Credit: Estimated radiative forcing, Environmental Protection Agency (EPA) (Public Domain) 

Take a look at this figure, which captures our current understanding of radiative forcing caused by different atmospheric components. The length of each bar represents how much each agent is affecting the climate—essentially, how much warming or cooling it’s contributing. Red bars indicate warming, while blue bars represent cooling. You’ll notice the horizontal “barbells” attached to each bar—these are error bars, showing how uncertain we are about the exact effect of each factor. Longer error bars mean greater uncertainty, so keep an eye on them as you interpret the data.

The units here are watts per square meter (W/m²), which essentially tells us how much energy each agent adds or removes from the Earth system. You can think of it as a way of quantifying “how much warming or cooling” each factor contributes to the planet’s energy budget.

The figure breaks down these factors into two major categories: those caused by human activities (anthropogenic) and those that occur naturally. The top section of the chart lists human-driven changes—things like greenhouse gas emissions. You’ll notice that the 'big four' greenhouse gases we’ve talked about (carbon dioxide, methane, halogenated gases, and nitrous oxide) all show significant warming contributions. Interestingly, halogenated gases (HGs) have a slight cooling effect in addition to warming because some of these gases destroy ozone in the stratosphere, reducing the amount of shortwave radiation the Earth absorbs. This dual role makes them a bit more complicated than other greenhouse gases.

Next, let’s touch on the "short-lived gases" rows. These are gases like carbon monoxide (CO), non-methane volatile organic compounds (NMVOCs), and nitrogen oxides (NOx). We haven’t spent much time on these yet, but they’re worth mentioning. These gases don’t last long in the atmosphere—anywhere from a few hours to a few days—but they play an important role in the climate system. Even though they aren’t major greenhouse gases themselves, they drive chemical reactions that influence the concentrations of other climate forcers like ozone and methane. For example, NOx reacts with sunlight to produce ground-level ozone (a potent greenhouse gas and pollutant), while CO and NMVOCs help prolong the lifespan of methane in the atmosphere. These gases come mostly from combustion processes, like vehicle emissions and industrial activities. While they don’t directly cause warming, their role in enhancing other pollutants makes them key players in short-term climate and air quality—think of them as carbon dioxide’s morning coffee, giving it an extra kick.

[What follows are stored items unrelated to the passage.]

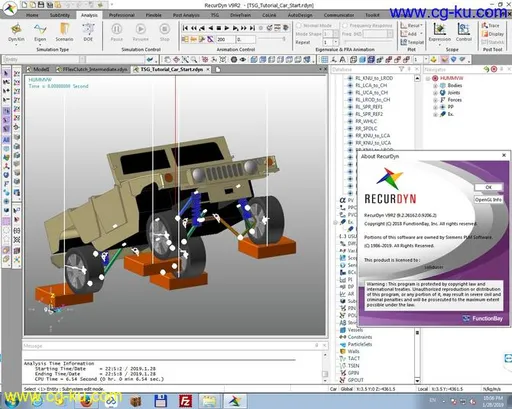Open the Post Analysis ribbon tab
Screen dimensions: 512x409
186,15
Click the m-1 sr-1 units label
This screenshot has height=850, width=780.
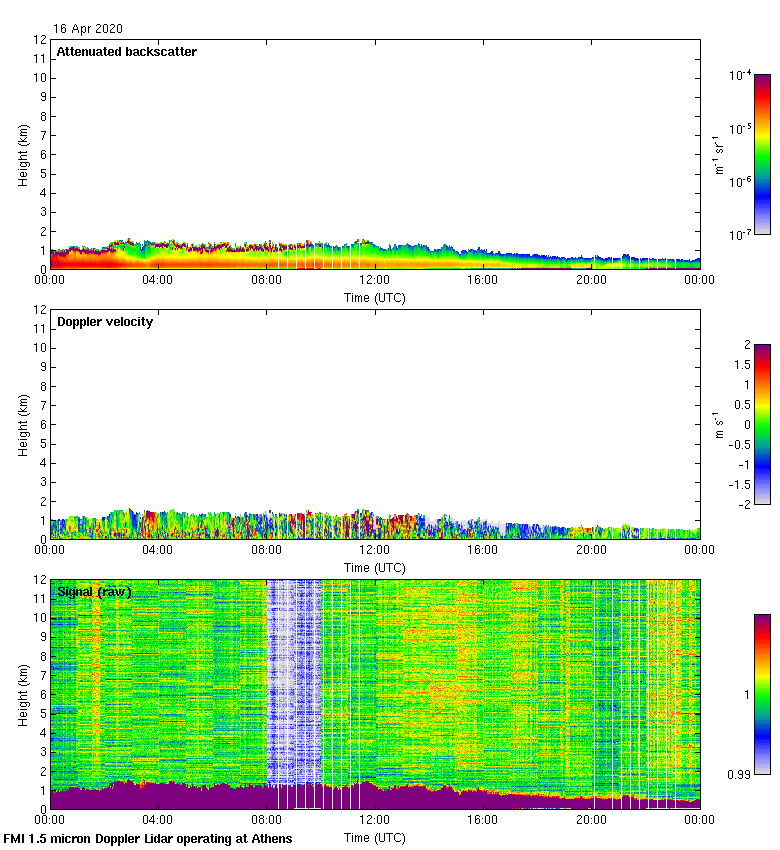[720, 154]
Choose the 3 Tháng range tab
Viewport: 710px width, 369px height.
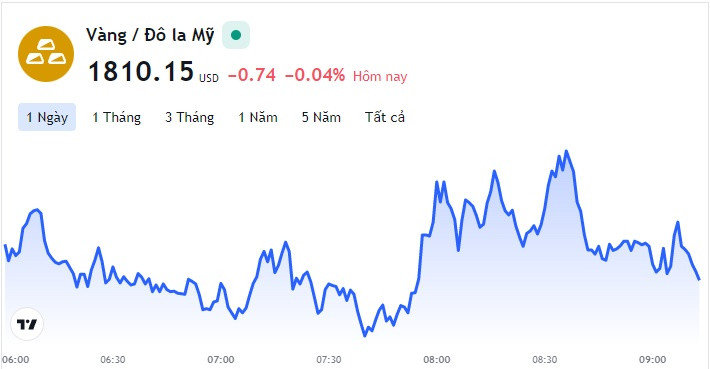pos(189,117)
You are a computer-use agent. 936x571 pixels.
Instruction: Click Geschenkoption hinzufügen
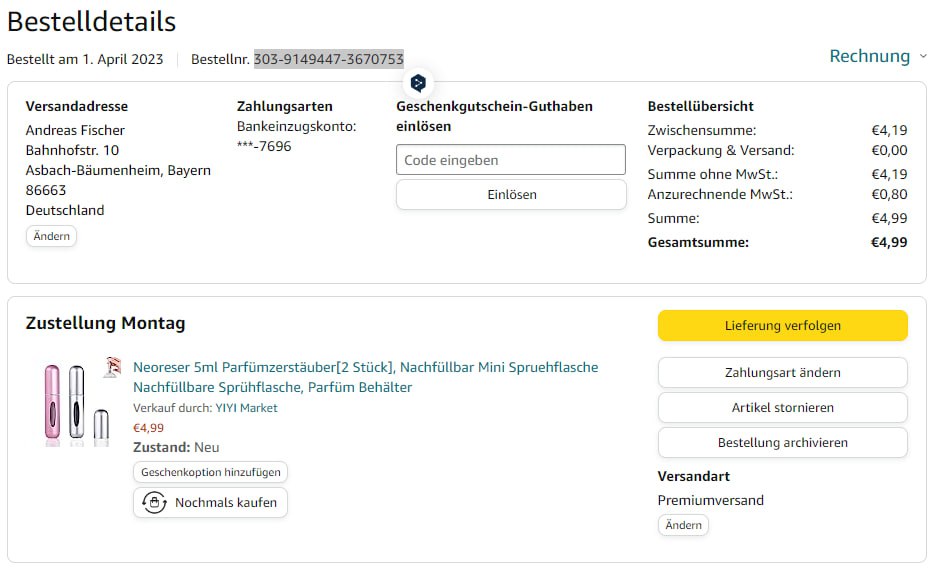(210, 472)
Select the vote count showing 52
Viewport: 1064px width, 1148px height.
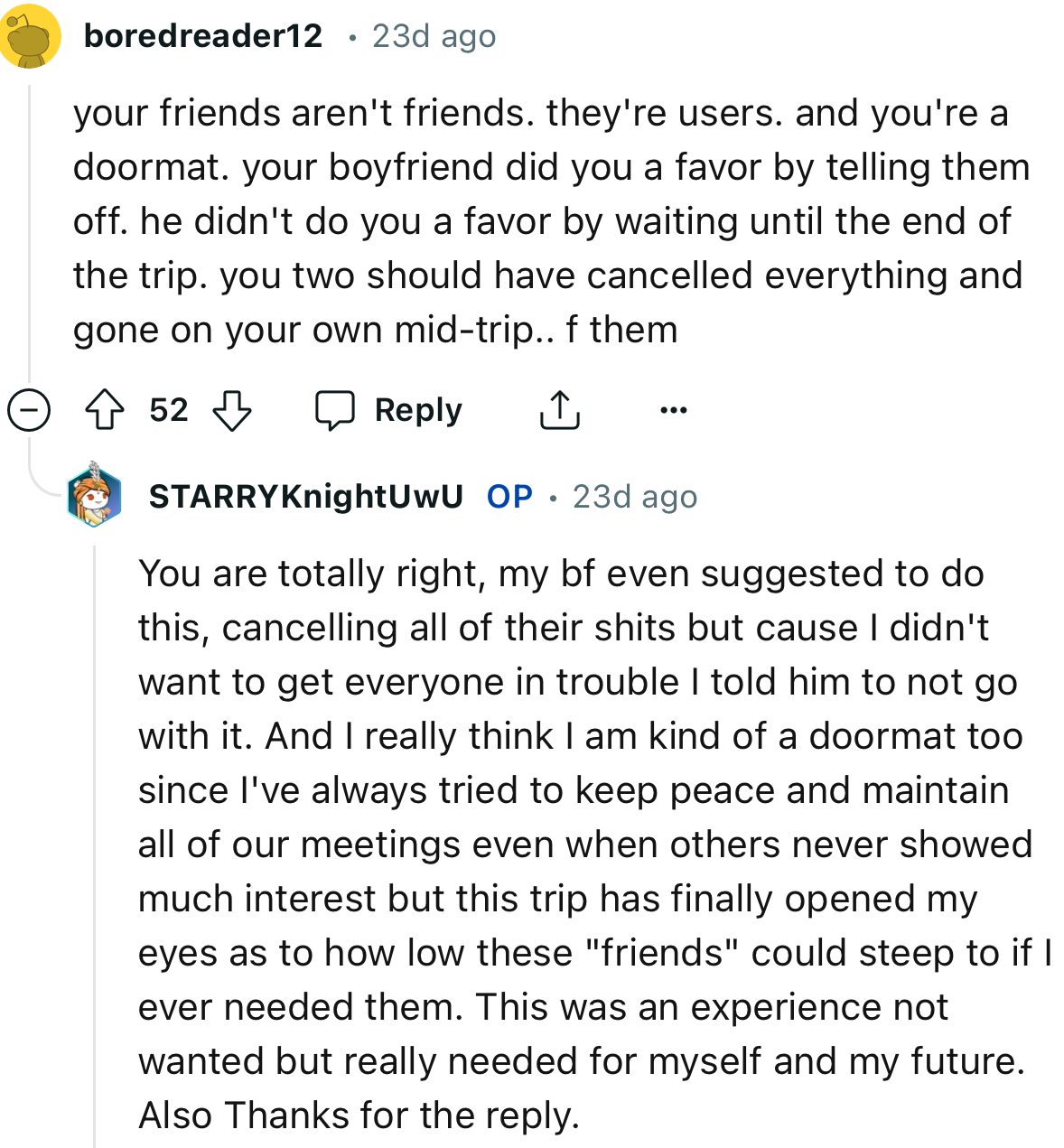169,409
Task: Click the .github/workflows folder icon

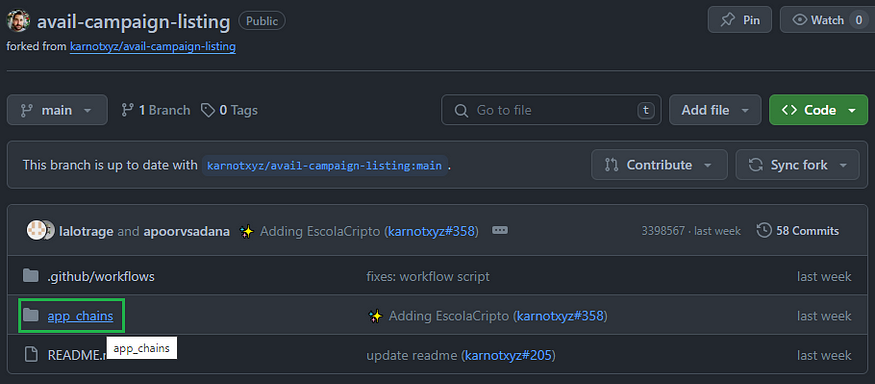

Right below, we have aerosols, split into warming (black carbon) and cooling (sulfate aerosols) effects. The red portion of the bar represents black carbon (soot), which absorbs sunlight and warms the atmosphere, while the blue portion represents sulfate aerosols, which scatter sunlight and cool the Earth’s surface. The two effects nearly cancel each other out, but as you can see from the long error bar, there’s a lot of uncertainty surrounding the net impact. Directly beneath this is "Changes in clouds due to aerosols," which refers to the secondary effects of aerosols acting as cloud condensation nuclei. More aerosols mean more cloud droplets, which makes clouds more reflective, bouncing more sunlight back into space. So, in this case, “dirtier” air can lead to a cooling effect by brightening clouds. We’ll explore this concept later when we talk about "cloud seeding" as a proposed climate solution.

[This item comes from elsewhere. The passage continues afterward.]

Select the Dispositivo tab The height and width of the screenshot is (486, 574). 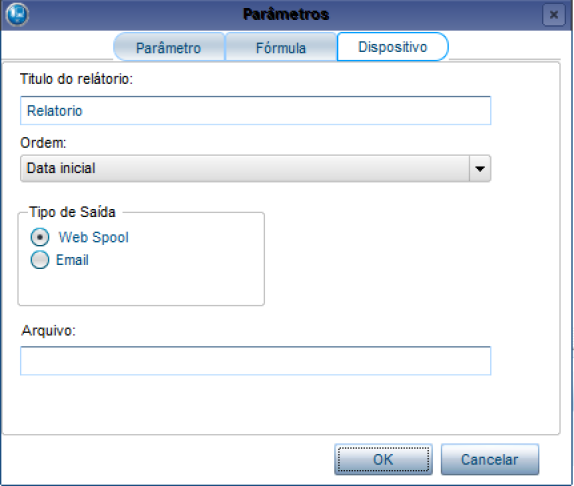tap(392, 47)
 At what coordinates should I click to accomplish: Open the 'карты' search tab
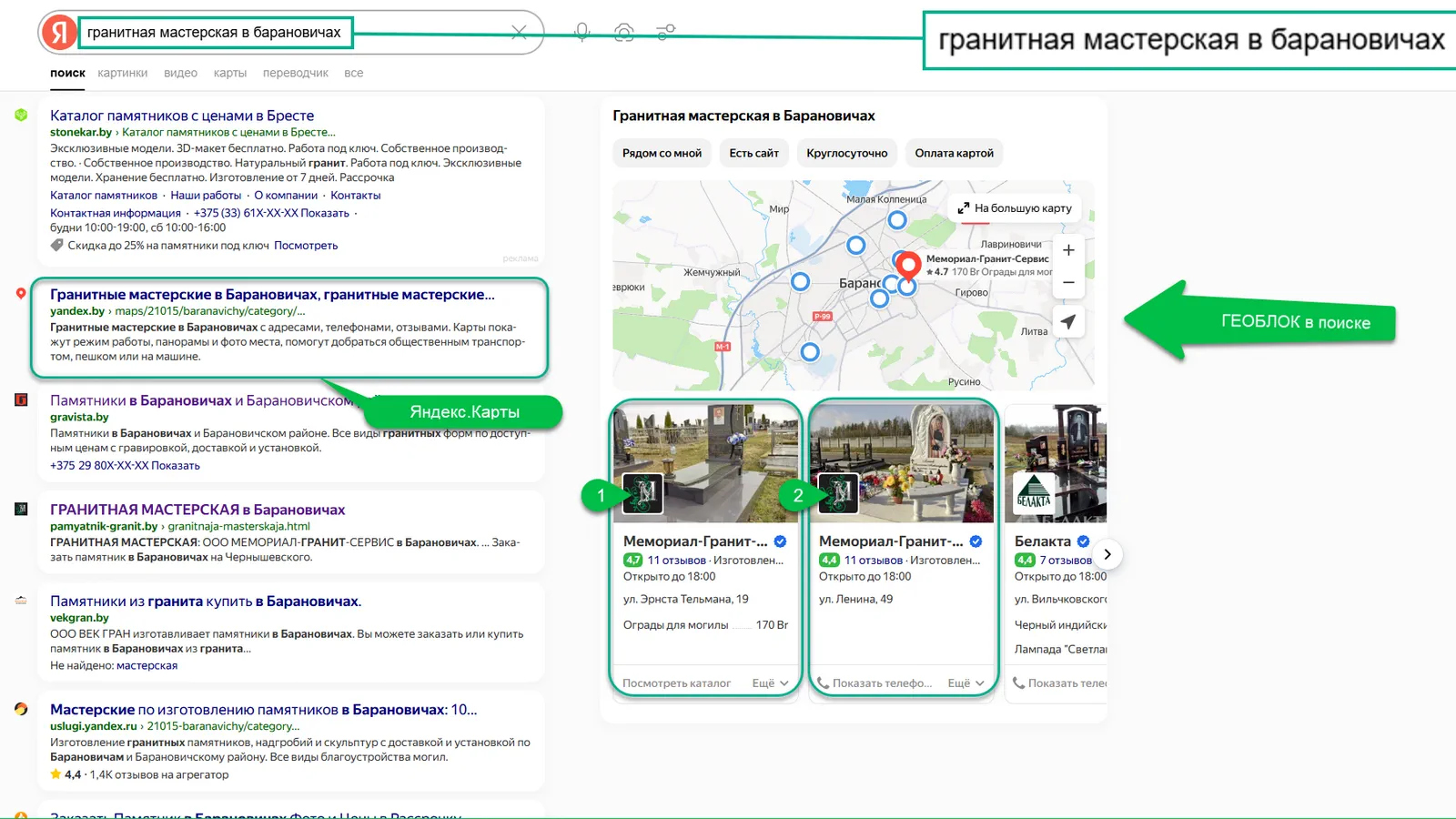pos(230,73)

The last row under human activities is about land-use change, which we’ll cover in more detail soon. Finally, we have the sole natural source of variability—changes in solar energy due to long-term trends in sunspots. As we discussed in the last lesson, this effect is relatively small compared to the human-driven factors shown above.

Understanding these factors and their impacts on radiative forcing helps us comprehend how they shift the Earth's energy budget, leading to changes in climate. As we progress through this course, we'll explore how these changes, whether warming or cooling, have shaped the Earth's climate over the past century and what that means for our future.